GUIAS_REFERENCIAS_BIBLIOGRAFICAS

Una bibliografía bien construida es mucho más que una lista de referencias o libros, es una herramienta que permite a un estudiante ampliar sus intereses sobre el contenido de la clase, a través de la provocación de un profesor.

 

Una bibliografía es un vehículo de entrada a un mundo complejo de información, en el que un alumno puede informarse mediante múltiples estrategias y productos, tanto del documento como de los lugares en donde puede localizarlos [1]. No hay documento malo, cuando se usan con distancia crítica y se busca la pertinencia de cada información en un momento dado [2].
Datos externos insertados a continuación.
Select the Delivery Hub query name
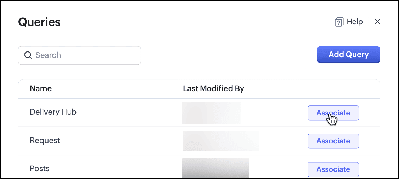The image size is (399, 179). click(x=53, y=112)
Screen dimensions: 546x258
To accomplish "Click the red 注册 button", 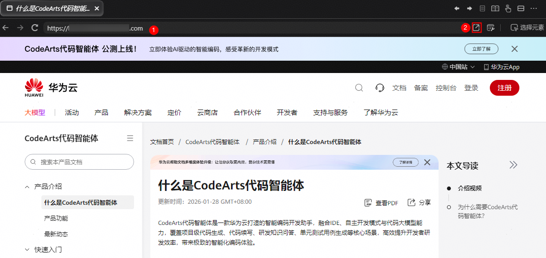I will point(504,88).
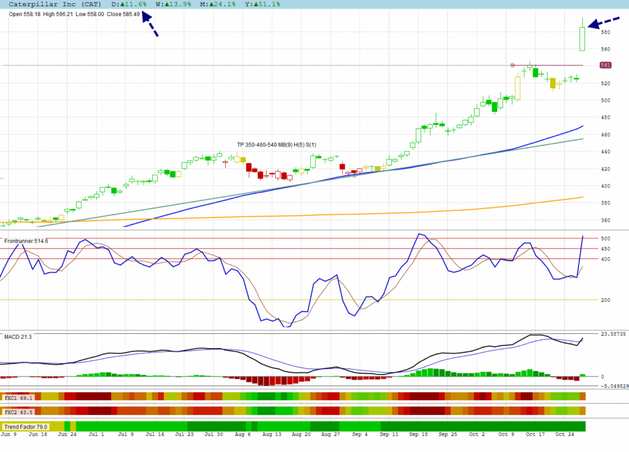
Task: Select the MACD 21.3 indicator label
Action: tap(18, 336)
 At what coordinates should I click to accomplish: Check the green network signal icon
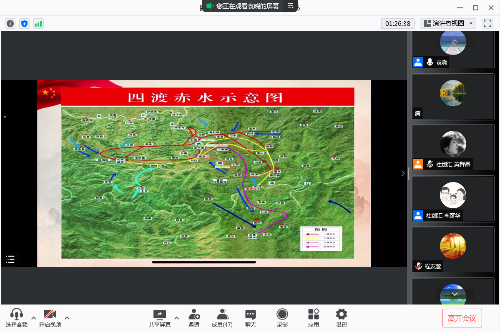tap(38, 24)
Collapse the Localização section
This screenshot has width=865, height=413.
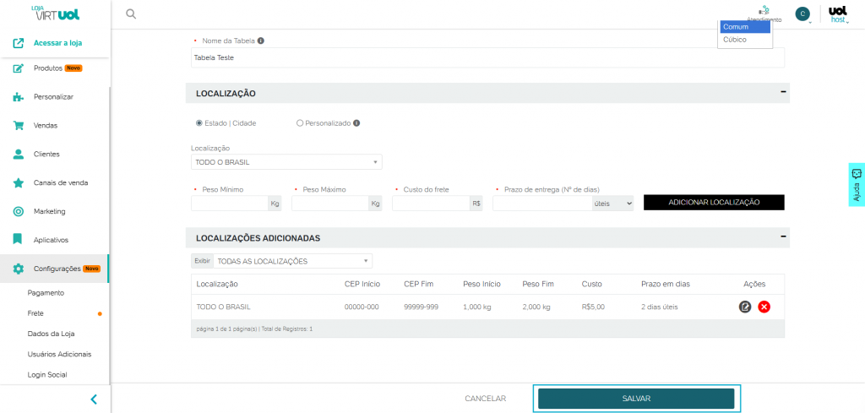click(x=783, y=92)
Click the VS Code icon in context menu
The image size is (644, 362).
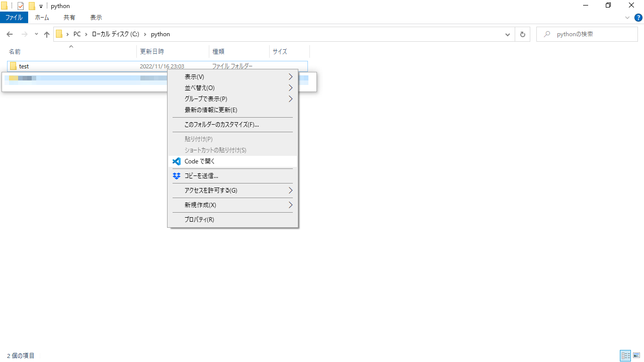pos(177,161)
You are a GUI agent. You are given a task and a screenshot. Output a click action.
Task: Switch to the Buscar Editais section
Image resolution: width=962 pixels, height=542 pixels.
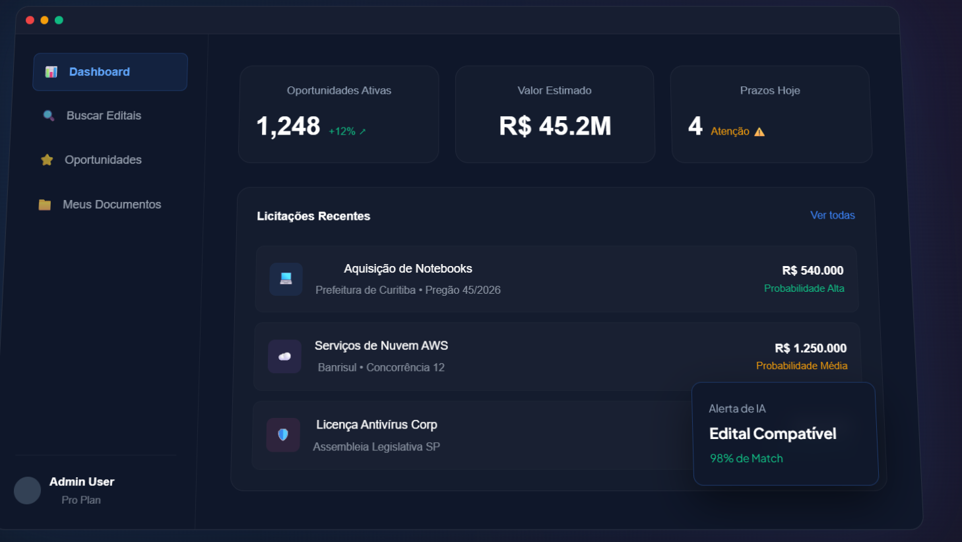pos(104,115)
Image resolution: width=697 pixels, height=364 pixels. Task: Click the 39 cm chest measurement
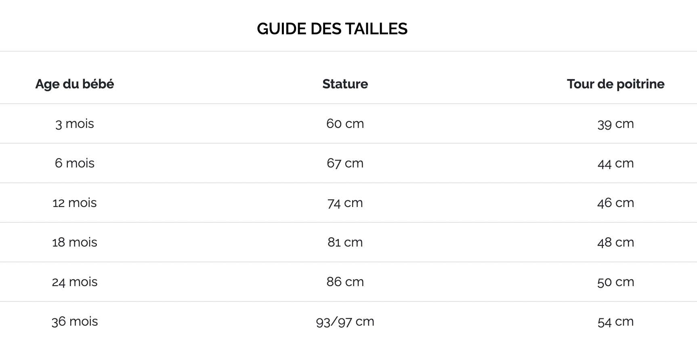(615, 123)
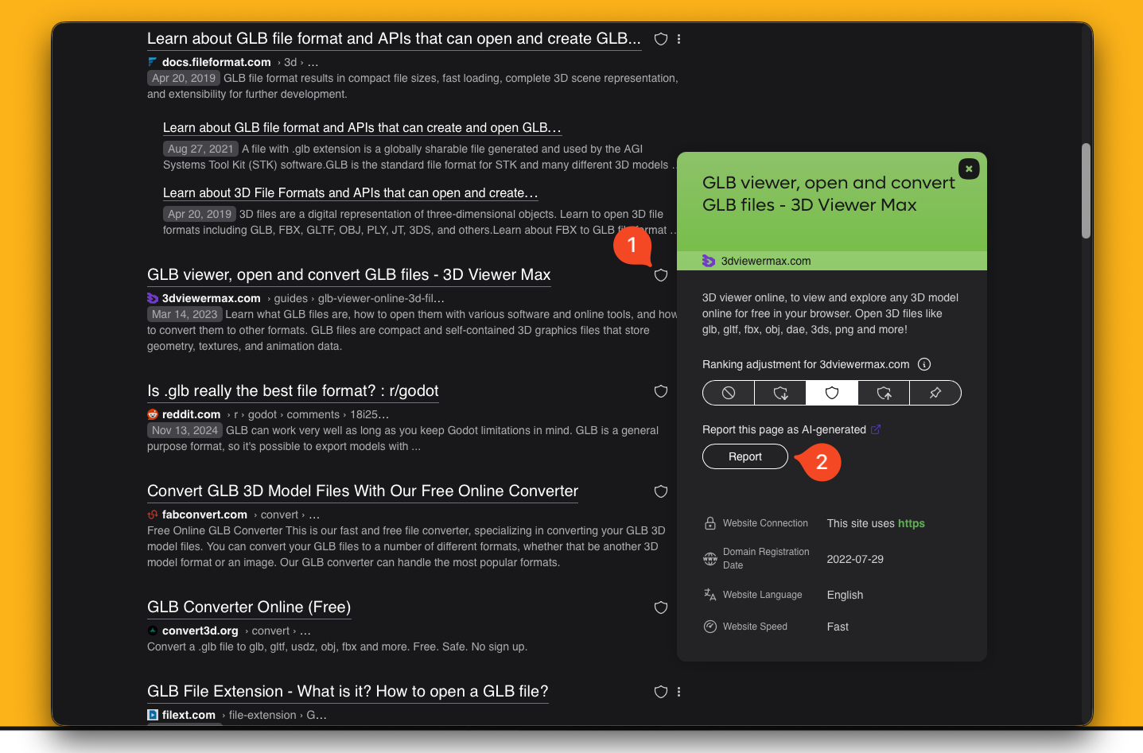The height and width of the screenshot is (753, 1143).
Task: Open 'Is .glb really the best file format?' link
Action: [x=293, y=391]
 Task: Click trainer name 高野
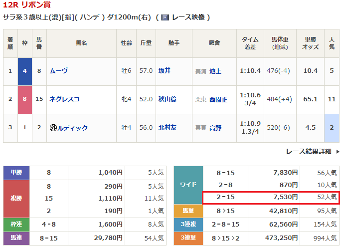215,128
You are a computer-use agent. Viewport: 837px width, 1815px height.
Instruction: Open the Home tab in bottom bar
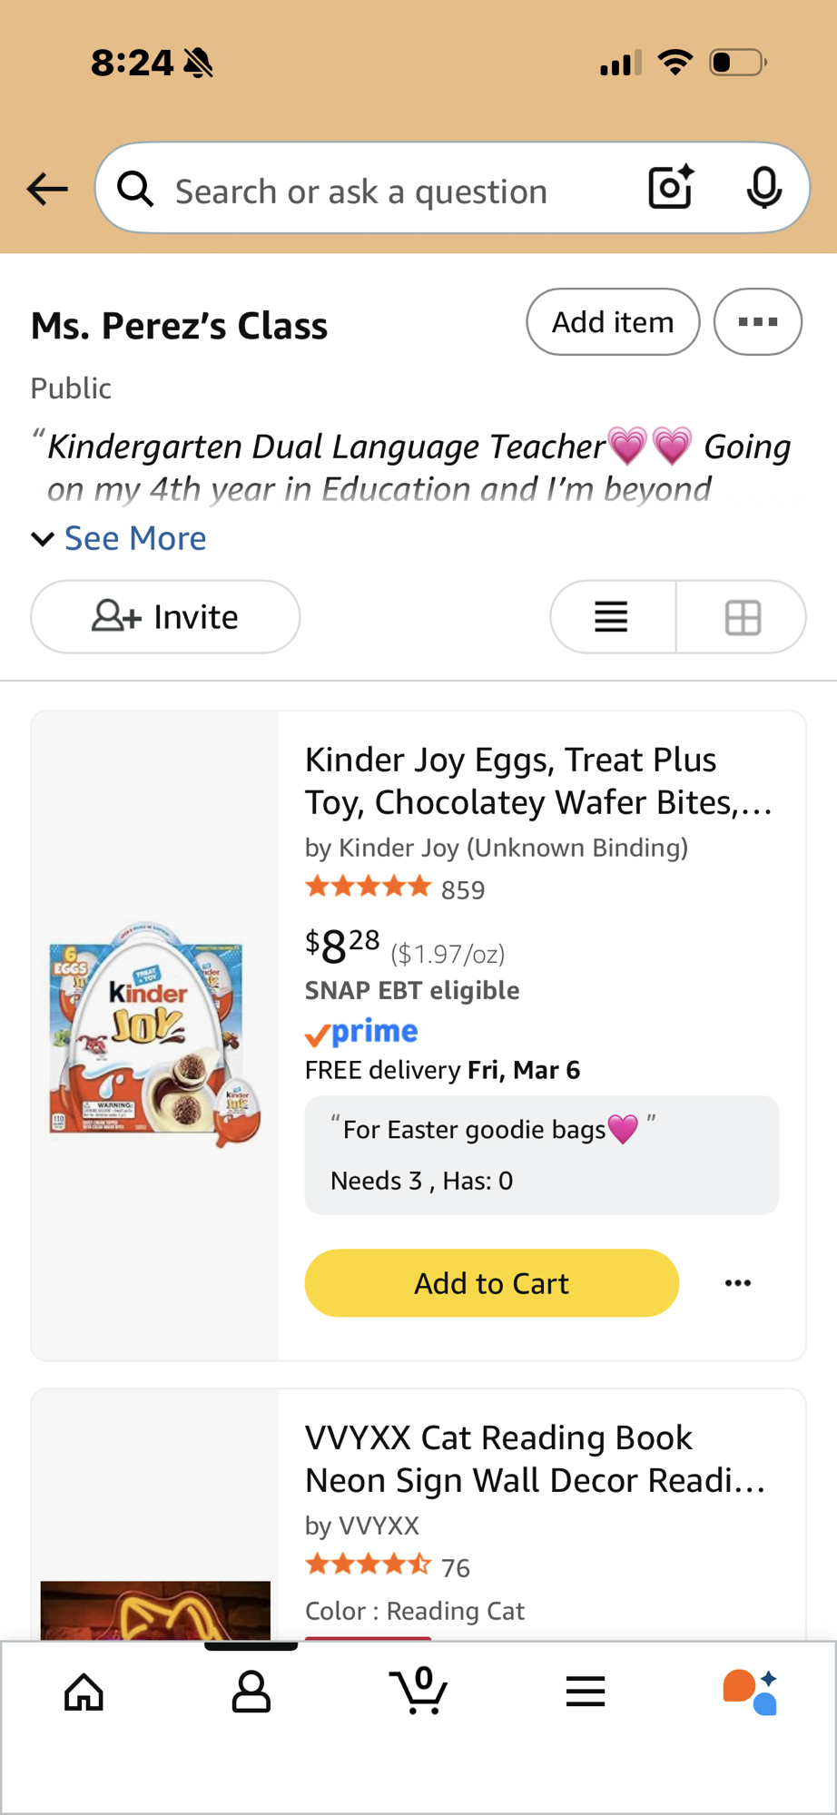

En una bibliografía se establece un sistema de conexiones y ampliaciones, en el que no hay elementos definitivos, sino que constantemente necesitan ser revisados, actualizados e interpretados en el contexto de una clase.

Más que referir:
Es importante el espacio de conexiones que se posibilita en una bibliografía, por lo que no necesariamente debe de limitarse a una serie de citas bibliográficas puntuales en un sistema de referencias (APA, Harvard, Chicago, MLA, etc.). Se pueden incluir muchos recursos de información disponibles en la biblioteca, sitios académicos, repositorios, blogs, revistas, sistemas de información geográficos, patentes, etc., con los que siempre es útil incluir algún tipo de guía de exploración para los estudiantes.

Bibliografía Estratégica:
La sección de bibliografía puede complementarse con varias estrategias que aportan valor a las clases.

 

 

  1. Búsquedas más que documentos
    Se puede lograr una guía de aprendizaje con bibliografía que se actualiza de manera automática, si en vez de incluir ligas a documentos específicos, se incluyen enlaces a búsquedas. Muchas bases de datos o buscadores permiten construir filtros, y compartir estas búsquedas filtradas mediante enlaces, por ejemplo una búsqueda de artículos en texto completo en Art Source del 2010 al 2015, sobre televisión y ciencia ficción: http://goo.gl/ca7RpI. Esto también ayuda a obtener más elementos de información dentro de una actividad o tema, que no son necesariamente los que eligió el profesor.
  2. Utilizar medios complementarios
    Se puede hacer una liga a un blog o a un tutorial, que ayuden a organizar, complementar o ampliar, en un espacio personalizado por el profesor, donde pueda plasmar una visión más enriquecedora ante la información y su papel profesional (algo que puede orientar en un futuro el desarrollo de un estudiante). Además, es suficiente un blog personal, para dar diálogo a muchas materias.
  3. Creatividad y creación
    Una bibliografía no tiene porqué ser sólo texto, un profesor puede grabar un video, un podcast, puede recurrir a un mapa mental, una cartografía de información, un mapa metafórico, etc., para congregar un conjunto de recursos útiles para sus propósitos de clases de una manera creativa y entretenida.